For this study, we identified processed RP pseudogenes in four genomes - human, chimpanzee, mouse and rat - using an automated pipeline [17]. We investigated the degree to which processed RP pseudogenes are conserved among the four species. While a significant number of papers have addressed the global synteny between human, chimpanzee, mouse and rat based on DNA sequence alignments, we do not have comprehensive data on detailed local synteny [1821]. In order to identify well-defined syntenic regions, we defined syntenic regions as sequences conserved in position between orthologous gene pairs. This is similar to the methods used by others where synteny has been derived based on local gene orthology [10, 22].

Results and discussion

Catalogue of ribosomal protein pseudogenes

In Table 1, we show the total number of RP pseudogenes that occur in each organism. The RP pseudogenes were identified using an established procedure [17] as outlined in the Materials and methods section. All homologous matches with a BLAST e-value more significant than 10-4 were included as potential pseudogenic matches. The pseudogenes have been classified into three groups: processed, fragments, and low confidence matches. Processed pseudogenes are at least 70% long compared to their parent proteins, whereas pseudogenes categorized as fragments have lengths less than 70% of the parent protein. Pseudogenes classified as processed or fragments have a region of homology that has at least 40% amino acid sequence identity to the parent protein with a BLAST e-value <10-10. Pseudogenic candidates with a BLAST e -value less significant than 10-10 or with amino acid sequence identity less than 40% of the parent protein are classified as low-confidence matches. Less than 20% of pseudogenes constitute pseudogenic fragments or low confidence matches. This is in accordance with previous studies on all human pseudogenes and RP pseudogenes that showed that the majority of pseudogenes are long [1, 23]. We have optimized several parameters in the pseudogene identification pipeline and have obtained a comprehensive catalogue of all pseudogenes. We have included a discussion of the sensitivity of our method for pseudogene identification to changes in parameters as supplementary information in Additional data file 1.

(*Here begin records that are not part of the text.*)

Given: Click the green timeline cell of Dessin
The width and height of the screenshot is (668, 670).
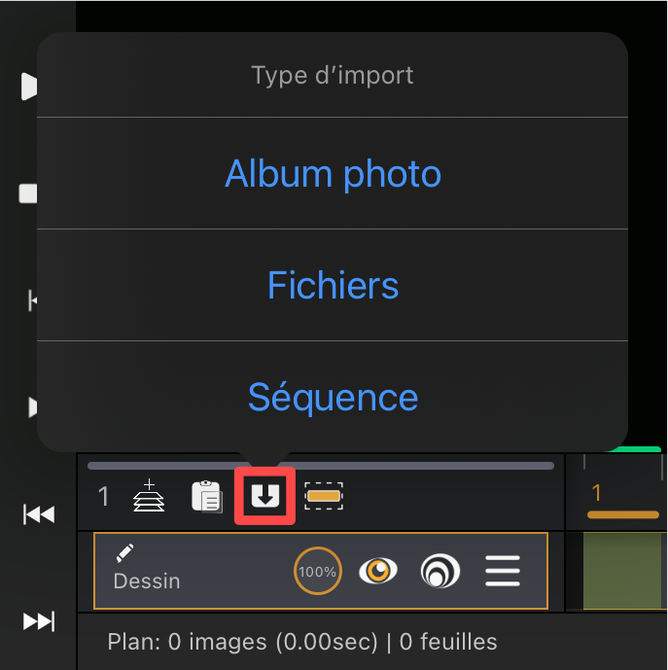Looking at the screenshot, I should pos(622,571).
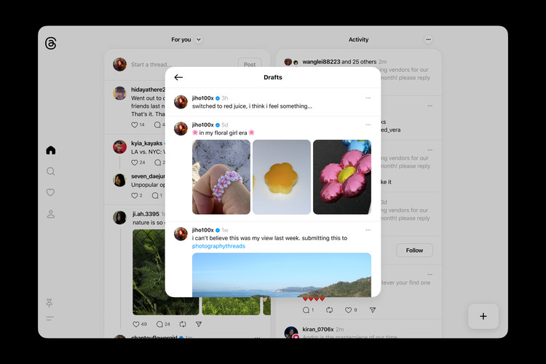Open the sidebar more menu icon
The image size is (546, 364).
point(50,319)
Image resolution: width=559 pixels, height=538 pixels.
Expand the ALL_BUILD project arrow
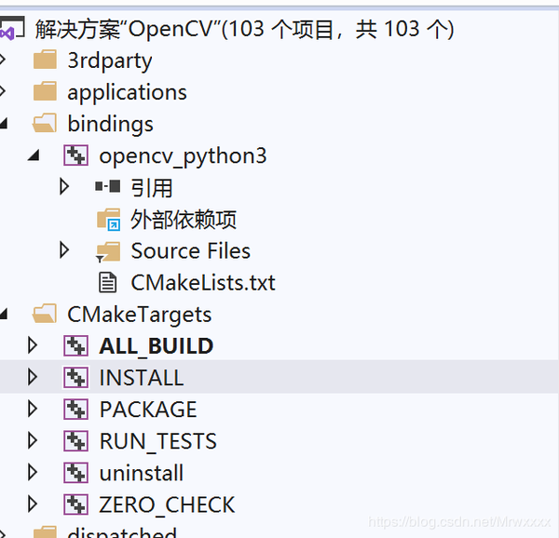33,345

Table 1 Total number of processed RP pseudogenes in human, chimpanzee, mouse and rat genomes identified by the pipeline [17]

The number of processed pseudogenes associated with each RP for the four organisms is shown in Additional data file 2. Our analysis is primarily focused on the major group of pseudogenes, processed pseudogenes that are at least 70% long compared to their parent proteins. Calculations that included pseudogenic fragments and low confidence matches did not affect the comparative results obtained [1, 23]. Moreover, we are interested in identifying candidate pseudogenes that are exceptionally well conserved over a long time period. It is clear that all four genomes are replete with processed RP pseudogenes. The human, chimpanzee, mouse and rat genomes contain 1,822, 1,462, 2,092 and 2,848 processed RP pseudogenes, respectively. The length of coding sequence associated with each human RP gene is included in parentheses in Additional data file 2; these clearly show that the number of pseudogenes arising from a RP gene is not influenced by mRNA length. Our assignments can be downloaded from [24]. The number of pseudogenes per RP varies dramatically from a few in number to over a hundred in some cases. The higher number of processed RP pseudogenes in rat and mouse may reflect the reported higher rates of retrotranspositional activity in the rodent lineage [18, 20].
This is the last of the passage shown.